• _Work item_
Keep the wording of the records intact as you retype them, and omit every image.

** Data provided follows **

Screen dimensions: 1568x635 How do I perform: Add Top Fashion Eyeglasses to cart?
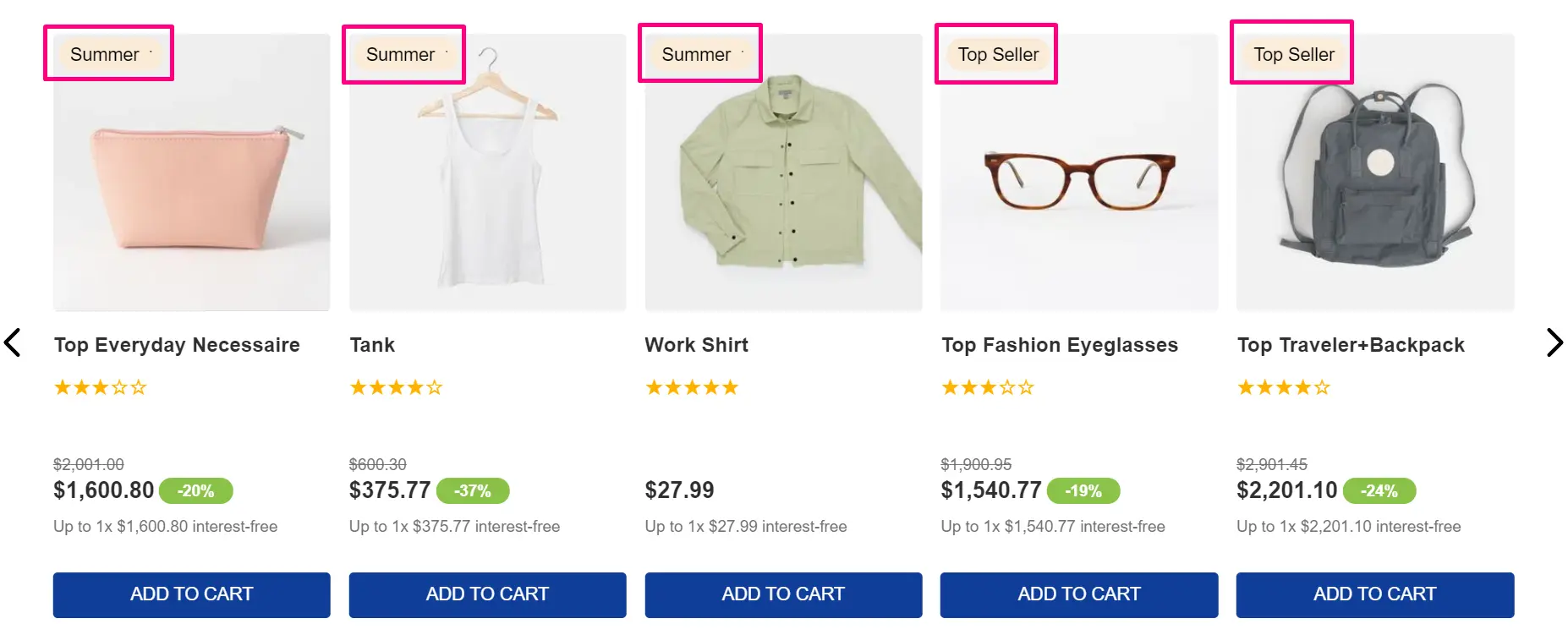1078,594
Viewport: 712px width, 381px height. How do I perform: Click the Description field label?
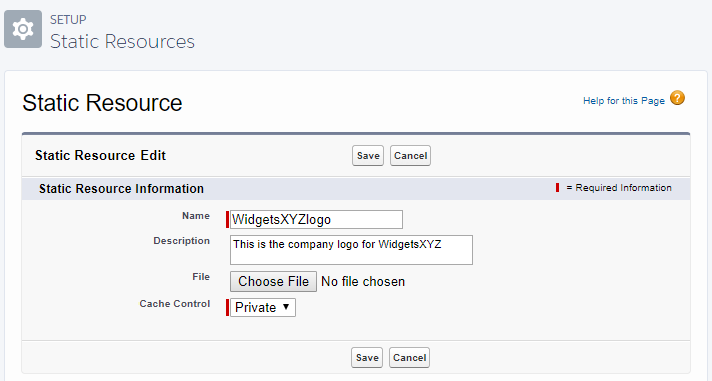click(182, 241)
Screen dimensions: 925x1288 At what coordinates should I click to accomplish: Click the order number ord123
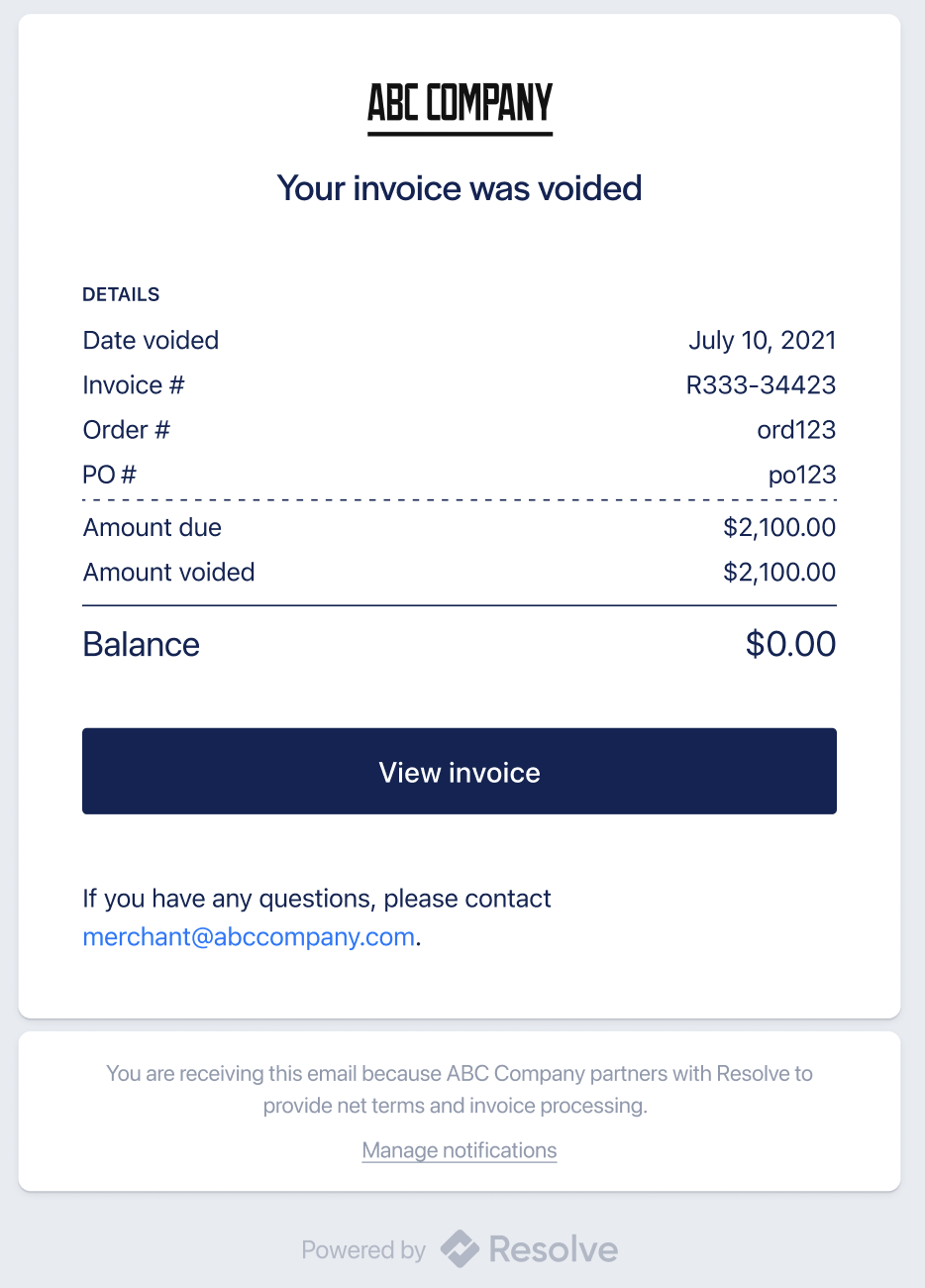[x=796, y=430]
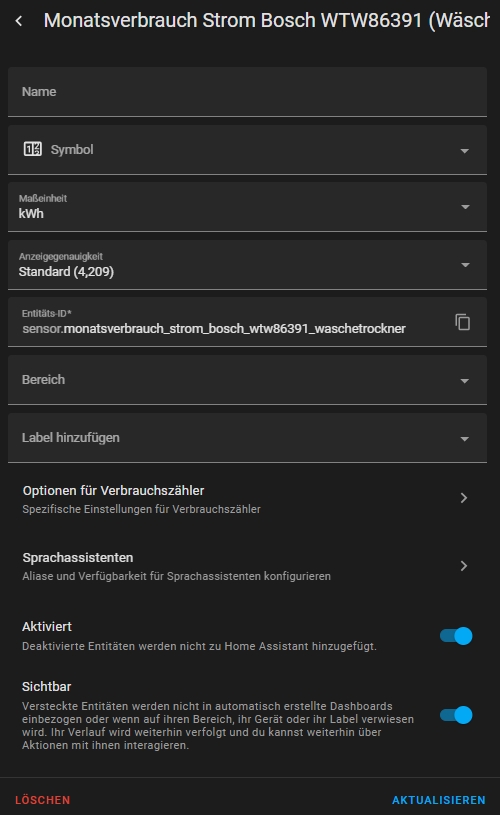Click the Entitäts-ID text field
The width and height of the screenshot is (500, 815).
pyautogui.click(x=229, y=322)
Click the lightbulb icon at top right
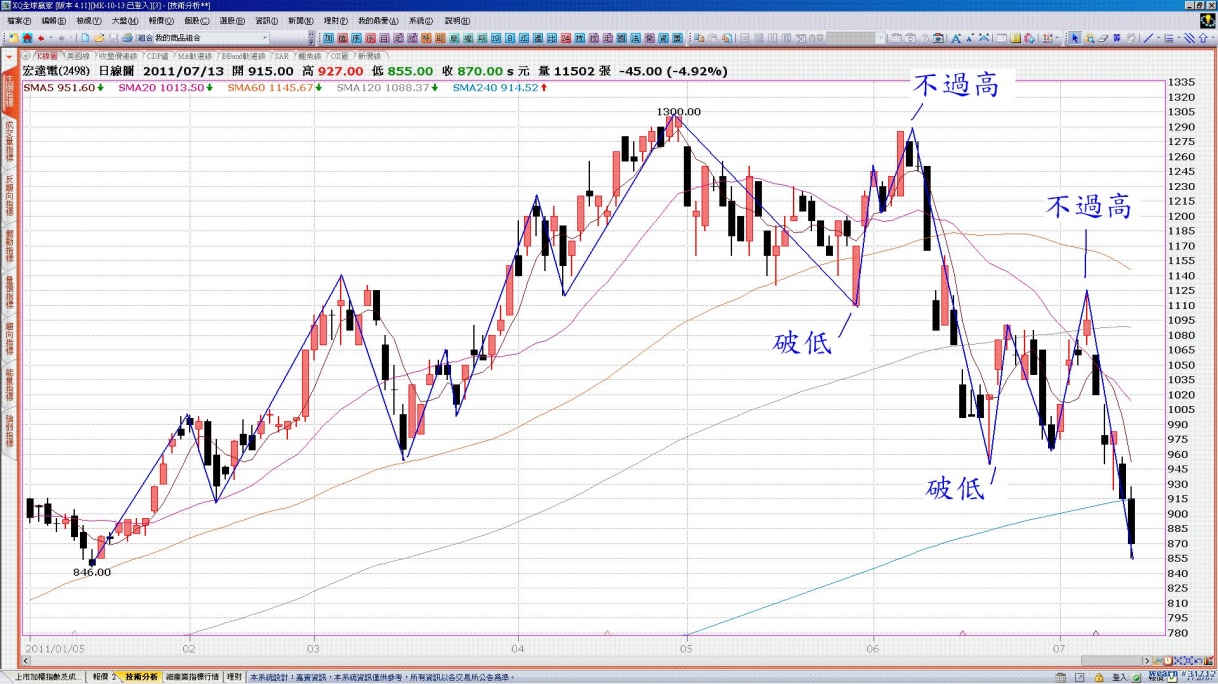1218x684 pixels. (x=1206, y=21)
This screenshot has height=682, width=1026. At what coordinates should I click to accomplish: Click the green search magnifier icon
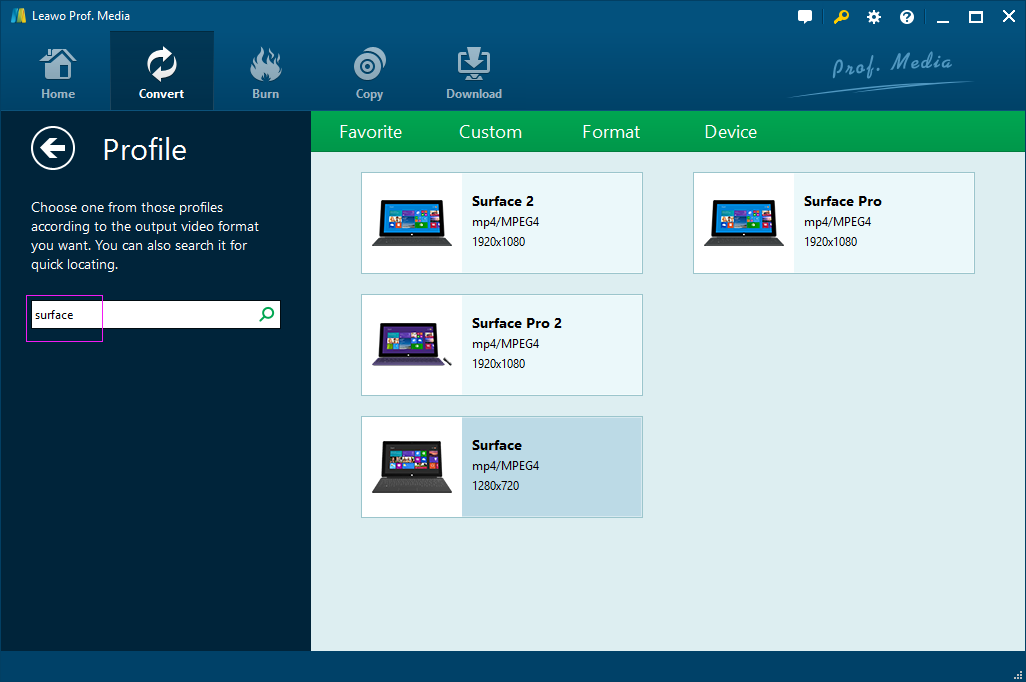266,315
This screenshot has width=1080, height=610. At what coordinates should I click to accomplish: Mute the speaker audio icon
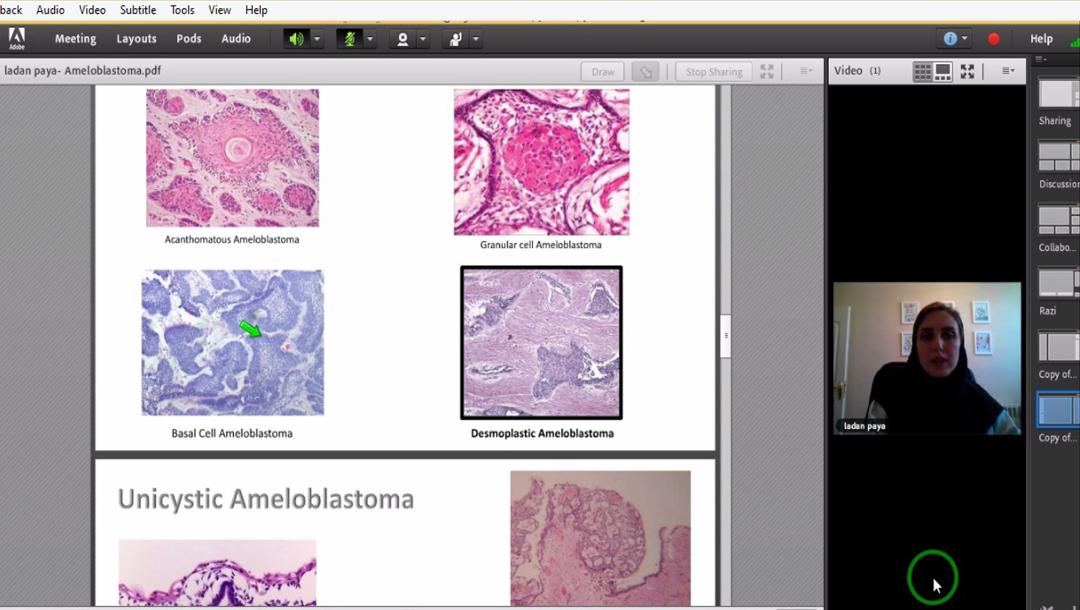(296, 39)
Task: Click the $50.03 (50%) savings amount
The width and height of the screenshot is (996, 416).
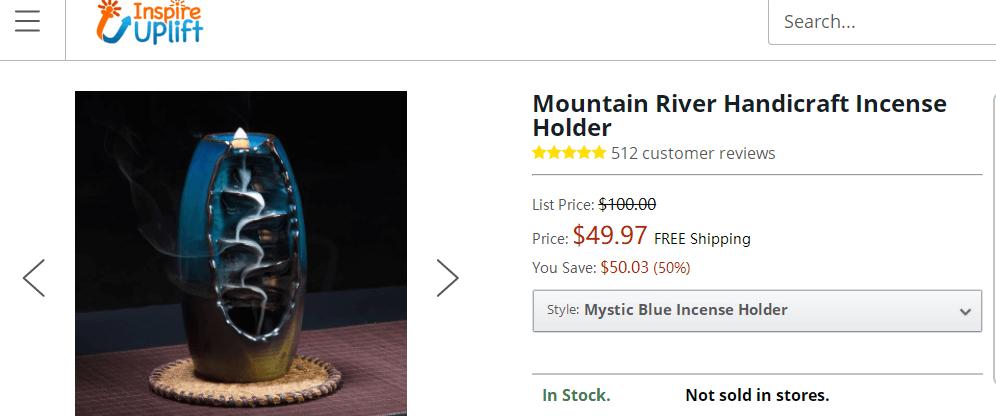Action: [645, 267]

** End of Data provided **

• _Answer_
Screen dimensions: 1568x635 How do I perform: Add Top Fashion Eyeglasses to cart?
1078,594
Viewport: 712px width, 381px height. How do I perform: Click the Description field label?
click(182, 241)
Screen dimensions: 925x1288 At what coordinates should I click to accomplish: Click the order number ord123
[x=796, y=430]
Click the Entitäts-ID text field
The width and height of the screenshot is (500, 815).
pyautogui.click(x=229, y=322)
Click the lightbulb icon at top right
1218x684 pixels. (x=1206, y=21)
This screenshot has height=682, width=1026. At what coordinates should I click to accomplish: Click the green search magnifier icon
266,315
This screenshot has width=1080, height=610. At what coordinates should I click to accomplish: Mute the speaker audio icon
(296, 39)
Task: Click the $50.03 (50%) savings amount
The width and height of the screenshot is (996, 416).
Action: [645, 267]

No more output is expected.